Cisco Data Center Network Manager (DCNM) has long been considered the gold standard of SAN management because of its stability, rich features, and wide adoption. DCNM has been around and serving customers very well for over two decades. It was initially featured along with the launch of the MDS 9000 switches. Back then, it was called Fabric Manager and this name is used in conversations even to this day. That was the time when applications used a monolithic design. However, times have changed, and over the last decade, software development has undergone a total makeover. Instead of a large monolith, these days an application is divided into multiple microservices. Then, each of these services runs in its dedicated containers. This microservices-based design leads to many benefits, such as higher scale, improved security, higher availability, and faster development.

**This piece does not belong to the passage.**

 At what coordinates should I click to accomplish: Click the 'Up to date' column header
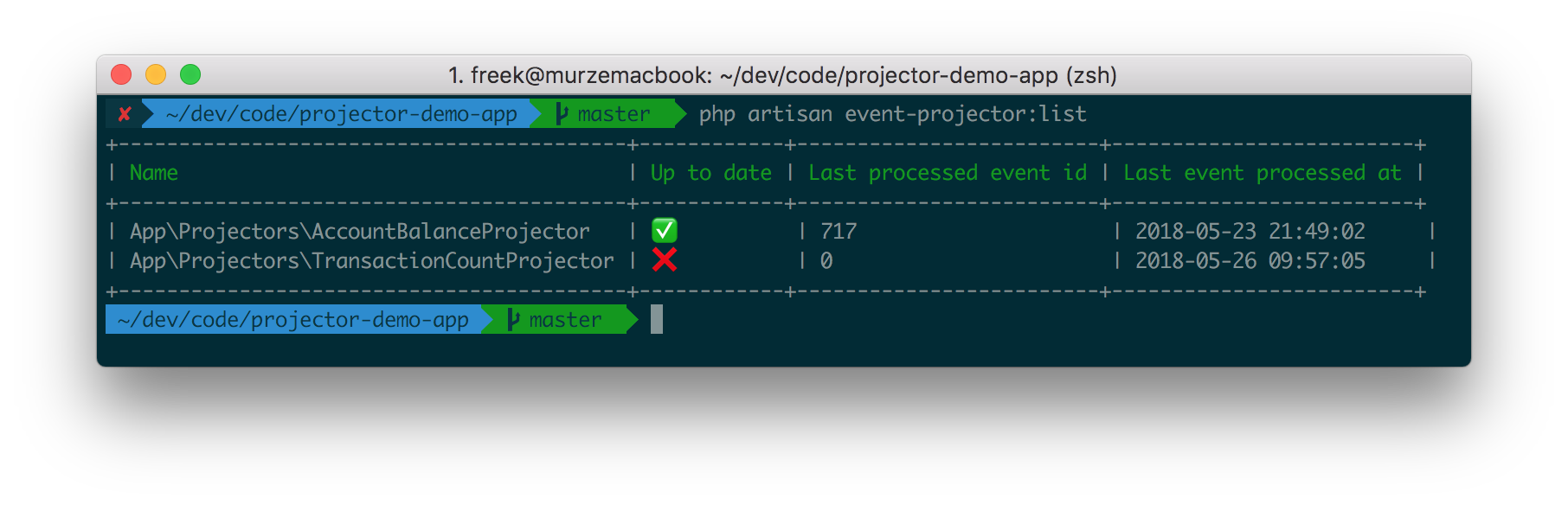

DCNM's monolithic design, despite serving well for two decades, is unable to unleash the full potential of flow visibility, real-time analytics, and higher scale. Instead of trying to retrofit these benefits into DCNM, we rewrote the entire application from scratch using the microservices architecture. During this fresh development, we also gave it a new name called Nexus Dashboard Fabric Controller (NDFC).
Note: The focus of this post is on NDFC SAN Controller.
In January 2023, we launched the third major release (12.1.2) of NDFC SAN Controller. This makes the perfect time to upgrade from DCNM to NDFC not just because three is a magic number, but also because of ten reasons that I am sharing in this post.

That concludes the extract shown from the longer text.